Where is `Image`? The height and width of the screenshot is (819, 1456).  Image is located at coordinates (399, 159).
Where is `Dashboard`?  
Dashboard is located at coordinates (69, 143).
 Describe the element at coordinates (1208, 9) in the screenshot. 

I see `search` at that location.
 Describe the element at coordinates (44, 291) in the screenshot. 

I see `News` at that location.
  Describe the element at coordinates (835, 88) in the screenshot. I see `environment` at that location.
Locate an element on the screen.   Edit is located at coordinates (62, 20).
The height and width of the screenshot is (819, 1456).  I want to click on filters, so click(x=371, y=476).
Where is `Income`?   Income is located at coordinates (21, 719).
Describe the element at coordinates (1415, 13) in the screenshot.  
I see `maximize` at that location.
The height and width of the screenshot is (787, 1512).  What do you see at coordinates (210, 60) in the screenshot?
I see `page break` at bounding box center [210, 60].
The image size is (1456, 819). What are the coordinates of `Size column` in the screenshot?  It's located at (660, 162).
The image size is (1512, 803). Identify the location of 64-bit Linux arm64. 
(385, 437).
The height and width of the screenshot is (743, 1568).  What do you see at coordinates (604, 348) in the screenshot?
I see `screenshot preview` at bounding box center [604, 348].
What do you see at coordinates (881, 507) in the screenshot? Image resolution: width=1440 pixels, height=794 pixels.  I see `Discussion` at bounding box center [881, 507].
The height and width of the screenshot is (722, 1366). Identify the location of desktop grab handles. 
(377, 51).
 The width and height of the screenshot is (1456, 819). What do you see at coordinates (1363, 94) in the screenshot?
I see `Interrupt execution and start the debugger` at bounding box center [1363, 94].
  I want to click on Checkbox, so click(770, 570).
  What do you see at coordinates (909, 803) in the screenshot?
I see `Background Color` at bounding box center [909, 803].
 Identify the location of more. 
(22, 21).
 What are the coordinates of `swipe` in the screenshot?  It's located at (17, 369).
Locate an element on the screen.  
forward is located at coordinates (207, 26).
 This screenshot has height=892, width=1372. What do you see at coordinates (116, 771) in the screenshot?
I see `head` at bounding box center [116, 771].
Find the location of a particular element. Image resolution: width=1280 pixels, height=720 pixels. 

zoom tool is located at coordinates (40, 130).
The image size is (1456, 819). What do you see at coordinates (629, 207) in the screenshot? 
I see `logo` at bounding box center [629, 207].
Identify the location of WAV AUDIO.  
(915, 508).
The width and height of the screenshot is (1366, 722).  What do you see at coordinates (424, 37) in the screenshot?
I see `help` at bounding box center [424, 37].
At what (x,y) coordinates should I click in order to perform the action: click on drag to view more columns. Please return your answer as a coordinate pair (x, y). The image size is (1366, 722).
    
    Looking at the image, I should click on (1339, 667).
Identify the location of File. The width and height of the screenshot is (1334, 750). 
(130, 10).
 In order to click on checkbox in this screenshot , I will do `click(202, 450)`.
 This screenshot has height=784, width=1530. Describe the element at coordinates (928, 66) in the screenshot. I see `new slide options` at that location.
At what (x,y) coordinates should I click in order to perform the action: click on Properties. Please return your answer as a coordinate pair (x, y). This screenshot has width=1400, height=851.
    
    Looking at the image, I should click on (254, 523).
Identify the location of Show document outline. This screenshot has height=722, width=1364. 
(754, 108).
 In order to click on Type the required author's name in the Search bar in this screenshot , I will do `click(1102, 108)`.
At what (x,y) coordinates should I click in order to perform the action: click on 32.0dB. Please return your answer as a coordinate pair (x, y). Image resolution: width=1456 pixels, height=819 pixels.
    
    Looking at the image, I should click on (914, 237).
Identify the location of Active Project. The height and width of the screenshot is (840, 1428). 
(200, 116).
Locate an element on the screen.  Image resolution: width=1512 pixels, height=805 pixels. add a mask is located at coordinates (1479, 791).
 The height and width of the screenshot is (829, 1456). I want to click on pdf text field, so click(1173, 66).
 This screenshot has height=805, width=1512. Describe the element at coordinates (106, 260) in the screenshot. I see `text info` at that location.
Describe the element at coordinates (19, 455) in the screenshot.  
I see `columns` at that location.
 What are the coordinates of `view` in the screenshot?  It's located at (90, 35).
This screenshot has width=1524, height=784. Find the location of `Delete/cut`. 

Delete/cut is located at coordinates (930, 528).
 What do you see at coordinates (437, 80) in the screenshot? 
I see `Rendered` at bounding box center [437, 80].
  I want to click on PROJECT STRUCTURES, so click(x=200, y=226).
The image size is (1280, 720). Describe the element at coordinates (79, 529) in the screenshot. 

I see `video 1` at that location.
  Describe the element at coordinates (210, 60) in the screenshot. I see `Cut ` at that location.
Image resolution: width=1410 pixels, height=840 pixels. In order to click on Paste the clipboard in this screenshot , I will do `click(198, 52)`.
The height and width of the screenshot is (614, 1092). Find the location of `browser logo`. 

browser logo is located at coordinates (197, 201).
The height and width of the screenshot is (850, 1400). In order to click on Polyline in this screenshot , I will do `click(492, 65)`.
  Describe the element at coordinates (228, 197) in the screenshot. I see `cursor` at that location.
-------
PROBLEM DESCRIPTION:
Please render all of the material above as a JSON list of strings, one string per line, with blank lines omitted.

COMPLETE RESPONSE:
[
  "Where is `Image`? The height and width of the screenshot is (819, 1456).  Image is located at coordinates (399, 159).",
  "Where is `Dashboard`?  ",
  "Dashboard is located at coordinates (69, 143).",
  " Describe the element at coordinates (1208, 9) in the screenshot. ",
  "I see `search` at that location.",
  " Describe the element at coordinates (44, 291) in the screenshot. ",
  "I see `News` at that location.",
  "  Describe the element at coordinates (835, 88) in the screenshot. I see `environment` at that location.",
  "Locate an element on the screen.   Edit is located at coordinates (62, 20).",
  "The height and width of the screenshot is (819, 1456).  I want to click on filters, so click(x=371, y=476).",
  "Where is `Income`?   Income is located at coordinates (21, 719).",
  "Describe the element at coordinates (1415, 13) in the screenshot.  ",
  "I see `maximize` at that location.",
  "The height and width of the screenshot is (787, 1512).  What do you see at coordinates (210, 60) in the screenshot?",
  "I see `page break` at bounding box center [210, 60].",
  "The image size is (1456, 819). What are the coordinates of `Size column` in the screenshot?  It's located at (660, 162).",
  "The image size is (1512, 803). Identify the location of 64-bit Linux arm64. ",
  "(385, 437).",
  "The height and width of the screenshot is (743, 1568).  What do you see at coordinates (604, 348) in the screenshot?",
  "I see `screenshot preview` at bounding box center [604, 348].",
  "What do you see at coordinates (881, 507) in the screenshot? Image resolution: width=1440 pixels, height=794 pixels.  I see `Discussion` at bounding box center [881, 507].",
  "The height and width of the screenshot is (722, 1366). Identify the location of desktop grab handles. ",
  "(377, 51).",
  " The width and height of the screenshot is (1456, 819). What do you see at coordinates (1363, 94) in the screenshot?",
  "I see `Interrupt execution and start the debugger` at bounding box center [1363, 94].",
  "  I want to click on Checkbox, so click(770, 570).",
  "  What do you see at coordinates (909, 803) in the screenshot?",
  "I see `Background Color` at bounding box center [909, 803].",
  " Identify the location of more. ",
  "(22, 21).",
  " What are the coordinates of `swipe` in the screenshot?  It's located at (17, 369).",
  "Locate an element on the screen.  ",
  "forward is located at coordinates (207, 26).",
  " This screenshot has height=892, width=1372. What do you see at coordinates (116, 771) in the screenshot?",
  "I see `head` at bounding box center [116, 771].",
  "Find the location of a particular element. Image resolution: width=1280 pixels, height=720 pixels. ",
  "zoom tool is located at coordinates (40, 130).",
  "The image size is (1456, 819). What do you see at coordinates (629, 207) in the screenshot? ",
  "I see `logo` at bounding box center [629, 207].",
  "Identify the location of WAV AUDIO.  ",
  "(915, 508).",
  "The width and height of the screenshot is (1366, 722).  What do you see at coordinates (424, 37) in the screenshot?",
  "I see `help` at bounding box center [424, 37].",
  "At what (x,y) coordinates should I click in order to perform the action: click on drag to view more columns. Please return your answer as a coordinate pair (x, y). The image size is (1366, 722).",
  "    Looking at the image, I should click on (1339, 667).",
  "Identify the location of File. The width and height of the screenshot is (1334, 750). ",
  "(130, 10).",
  " In order to click on checkbox in this screenshot , I will do `click(202, 450)`.",
  " This screenshot has height=784, width=1530. Describe the element at coordinates (928, 66) in the screenshot. I see `new slide options` at that location.",
  "At what (x,y) coordinates should I click in order to perform the action: click on Properties. Please return your answer as a coordinate pair (x, y). This screenshot has width=1400, height=851.",
  "    Looking at the image, I should click on (254, 523).",
  "Identify the location of Show document outline. This screenshot has height=722, width=1364. ",
  "(754, 108).",
  " In order to click on Type the required author's name in the Search bar in this screenshot , I will do `click(1102, 108)`.",
  "At what (x,y) coordinates should I click in order to perform the action: click on 32.0dB. Please return your answer as a coordinate pair (x, y). Image resolution: width=1456 pixels, height=819 pixels.",
  "    Looking at the image, I should click on (914, 237).",
  "Identify the location of Active Project. The height and width of the screenshot is (840, 1428). ",
  "(200, 116).",
  "Locate an element on the screen.  Image resolution: width=1512 pixels, height=805 pixels. add a mask is located at coordinates (1479, 791).",
  " The height and width of the screenshot is (829, 1456). I want to click on pdf text field, so click(1173, 66).",
  " This screenshot has height=805, width=1512. Describe the element at coordinates (106, 260) in the screenshot. I see `text info` at that location.",
  "Describe the element at coordinates (19, 455) in the screenshot.  ",
  "I see `columns` at that location.",
  " What are the coordinates of `view` in the screenshot?  It's located at (90, 35).",
  "This screenshot has width=1524, height=784. Find the location of `Delete/cut`. ",
  "Delete/cut is located at coordinates (930, 528).",
  " What do you see at coordinates (437, 80) in the screenshot? ",
  "I see `Rendered` at bounding box center [437, 80].",
  "  I want to click on PROJECT STRUCTURES, so click(x=200, y=226).",
  "The image size is (1280, 720). Describe the element at coordinates (79, 529) in the screenshot. ",
  "I see `video 1` at that location.",
  "  Describe the element at coordinates (210, 60) in the screenshot. I see `Cut ` at that location.",
  "Image resolution: width=1410 pixels, height=840 pixels. In order to click on Paste the clipboard in this screenshot , I will do `click(198, 52)`.",
  "The height and width of the screenshot is (614, 1092). Find the location of `browser logo`. ",
  "browser logo is located at coordinates (197, 201).",
  "The height and width of the screenshot is (850, 1400). In order to click on Polyline in this screenshot , I will do `click(492, 65)`.",
  "  Describe the element at coordinates (228, 197) in the screenshot. I see `cursor` at that location."
]